[发明专利]一种GS表达系统细胞株的筛选方法

说明书

本发明公开了一种GS表达系统细胞株的筛选方法，筛选步骤为将含目的基因的表达载体转染宿主细胞后在蛋氨酸亚氨基代砜加压条件下，于37℃，5％CO₂培养箱中培养3～4周,检测发酵液表达量，筛选阳性克隆细胞，放大培养到细胞活率达到85％以上，再用有限稀释法进行单克隆化筛选，筛选时需同时在96孔板中加入密度为1×10⁴～1×10⁵个/孔的宿主细胞并于37℃，5％CO₂培养箱中培养3～5周后，筛选出阳性单克隆细胞株，即得GS表达系统细胞株。本发明所述筛选方法，克隆化时加入密度为1×10⁴～1×10⁵个/孔的宿主饲养细胞，克隆效率平均可达到22.1％，单克隆化效率大幅提升。

技术领域

本发明涉及细胞工程领域，特别是一种GS表达系统细胞株的筛选方法。

背景技术

谷氨酰胺合成酶(GS)催化谷氨酸和氨合成谷氨酰胺，在哺乳动物体内这是谷氨酰胺形成的唯一途径。在不含谷氨酰胺的培养基中，GS对哺乳动物细胞的存活是必不可少的。一些哺乳动物细胞系，如小鼠骨髓瘤细胞，不能表达足够的GS，在没有额外添加谷氨酰胺时不能存活。而另外一些细胞系，如中国仓鼠卵巢细胞(CHO)，可以表达足够的GS来存活，不需要额外添加谷氨酰胺。在这种情况下，可以用GS抑制剂蛋氨酸亚氨基代砜(methioninesulfoximine,MSX)来抑制内源性的GS活性，只有含外源GS基因的转染细胞才可以存活。

谷氨酰胺合成酶(GS)表达系统将外源基因插入到含有GS基因表达载体的下游，是生物制药行业广泛应用的哺乳动物表达系统之一。宿主细胞可以选择内源性不表达GS基因的重组鼠骨髓瘤细胞NSO、内源性表达GS基因的中国仓鼠卵巢细胞CHOK1或Lonza公司开发的CHOK1衍生细胞——CHOK1SV。CHOK1SV细胞表达内源性的GS基因，因此阳性转染子需要在MSX加压和无谷氨酰胺培养基的双重筛选中获得。

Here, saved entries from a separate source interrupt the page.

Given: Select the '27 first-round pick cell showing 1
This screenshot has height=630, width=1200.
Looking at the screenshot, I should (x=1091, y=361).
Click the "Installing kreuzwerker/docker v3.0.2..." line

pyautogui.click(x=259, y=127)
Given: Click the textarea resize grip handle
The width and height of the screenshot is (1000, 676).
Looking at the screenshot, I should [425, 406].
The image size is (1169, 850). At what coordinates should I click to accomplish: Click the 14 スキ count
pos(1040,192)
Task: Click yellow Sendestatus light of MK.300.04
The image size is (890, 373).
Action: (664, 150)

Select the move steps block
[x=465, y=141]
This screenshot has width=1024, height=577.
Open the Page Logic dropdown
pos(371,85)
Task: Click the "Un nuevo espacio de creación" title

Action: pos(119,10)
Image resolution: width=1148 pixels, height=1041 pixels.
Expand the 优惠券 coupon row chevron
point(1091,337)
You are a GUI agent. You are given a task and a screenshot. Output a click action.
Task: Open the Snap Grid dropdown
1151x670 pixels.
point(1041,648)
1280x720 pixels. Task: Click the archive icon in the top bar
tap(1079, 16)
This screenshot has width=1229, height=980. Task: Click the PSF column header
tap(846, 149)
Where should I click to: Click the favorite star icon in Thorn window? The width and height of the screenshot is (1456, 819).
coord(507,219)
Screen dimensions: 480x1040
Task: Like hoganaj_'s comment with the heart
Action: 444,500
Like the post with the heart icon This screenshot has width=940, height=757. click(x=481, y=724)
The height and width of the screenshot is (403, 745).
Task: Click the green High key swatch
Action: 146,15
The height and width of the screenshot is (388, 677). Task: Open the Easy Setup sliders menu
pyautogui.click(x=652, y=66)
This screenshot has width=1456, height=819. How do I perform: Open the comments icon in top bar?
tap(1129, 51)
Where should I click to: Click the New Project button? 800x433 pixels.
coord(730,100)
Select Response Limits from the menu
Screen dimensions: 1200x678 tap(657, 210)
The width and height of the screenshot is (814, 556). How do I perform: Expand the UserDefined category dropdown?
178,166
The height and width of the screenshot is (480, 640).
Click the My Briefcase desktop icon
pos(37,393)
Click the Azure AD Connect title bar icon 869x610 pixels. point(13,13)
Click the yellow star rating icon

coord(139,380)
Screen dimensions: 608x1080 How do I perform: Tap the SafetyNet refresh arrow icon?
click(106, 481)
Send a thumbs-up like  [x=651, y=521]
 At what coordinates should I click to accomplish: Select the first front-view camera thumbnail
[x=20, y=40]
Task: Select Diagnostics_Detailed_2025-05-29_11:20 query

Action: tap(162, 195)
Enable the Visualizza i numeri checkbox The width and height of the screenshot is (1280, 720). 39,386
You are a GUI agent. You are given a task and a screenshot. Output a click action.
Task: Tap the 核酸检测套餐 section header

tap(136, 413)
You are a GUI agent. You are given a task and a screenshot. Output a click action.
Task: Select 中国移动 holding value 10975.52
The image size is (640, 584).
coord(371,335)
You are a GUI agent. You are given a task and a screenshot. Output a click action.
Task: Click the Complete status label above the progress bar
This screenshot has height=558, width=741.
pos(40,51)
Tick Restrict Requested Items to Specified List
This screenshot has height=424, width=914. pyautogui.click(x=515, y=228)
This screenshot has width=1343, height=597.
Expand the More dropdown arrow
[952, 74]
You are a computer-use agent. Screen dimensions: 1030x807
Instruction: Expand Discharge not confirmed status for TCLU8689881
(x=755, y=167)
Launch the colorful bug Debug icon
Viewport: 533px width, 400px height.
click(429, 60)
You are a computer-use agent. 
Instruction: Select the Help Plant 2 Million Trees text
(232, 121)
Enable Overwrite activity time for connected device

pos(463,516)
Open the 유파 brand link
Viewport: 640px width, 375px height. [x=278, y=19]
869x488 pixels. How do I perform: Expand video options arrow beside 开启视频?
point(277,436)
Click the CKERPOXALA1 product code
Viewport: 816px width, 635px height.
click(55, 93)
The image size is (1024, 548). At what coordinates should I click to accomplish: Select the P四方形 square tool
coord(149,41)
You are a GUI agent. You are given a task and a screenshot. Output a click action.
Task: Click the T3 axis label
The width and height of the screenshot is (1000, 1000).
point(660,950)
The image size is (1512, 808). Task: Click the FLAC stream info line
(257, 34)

获得稳定高产的细胞株的常规筛选步骤为：构建表达载体、转染宿主细胞、加压筛选获得阳性多克隆细胞株、细胞株单克隆化、高表达单克隆细胞株的获得及质量评估。

单克隆化筛选最常用的方法为有限稀释法(limiting dilution cloning，LDC)，主要步骤为在加压条件下以1个/孔或小于1个/孔的细胞密度将多克隆细胞接种到96孔板中培养，待单细胞形成明显的单集落时检测表达量，筛选出阳性高表达的单克隆细胞株。

有限稀释法不需要任何特殊的设备，成本低且易于操作。但该方法对细胞生长状态要求较高，克隆效率极低。M.Celina de la Cruz Edmonds等人有限稀释法筛选细胞时，当接种细胞数为6.25×10²到2.5×10³个/孔时，克隆形成率为0.01％～0.6％，当接种密度为5×10³到1×10⁴个/孔时，克隆形成率也仅为2％～4％。

发明内容

本发明的目的在于提供一种GS表达系统细胞株的高效的筛选方法。

为实现上述目的，本发明提供一种GS表达系统细胞株的筛选方法，筛选步骤如下：

S1：含目的基因的表达载体转染宿主细胞后在蛋氨酸亚氨基代砜加压条件下，于37℃，5％CO₂培养箱中培养3～4周,检测发酵液表达量，筛选阳性克隆细胞；将所得的阳性克隆细胞放大培养到细胞活率达到85％以上；

S2：对S1所得阳性克隆细胞用有限稀释法进行单克隆化筛选，筛选时需在96孔板中加入密度为1×10⁴～1×10⁵个/孔的宿主细胞并于37℃，5％CO₂培养箱中培养，3～5周后观察96孔板中细胞生长情况，标记出单克隆孔，检测发酵液表达量，筛选出阳性单克隆细胞株，即得GS表达系统细胞株。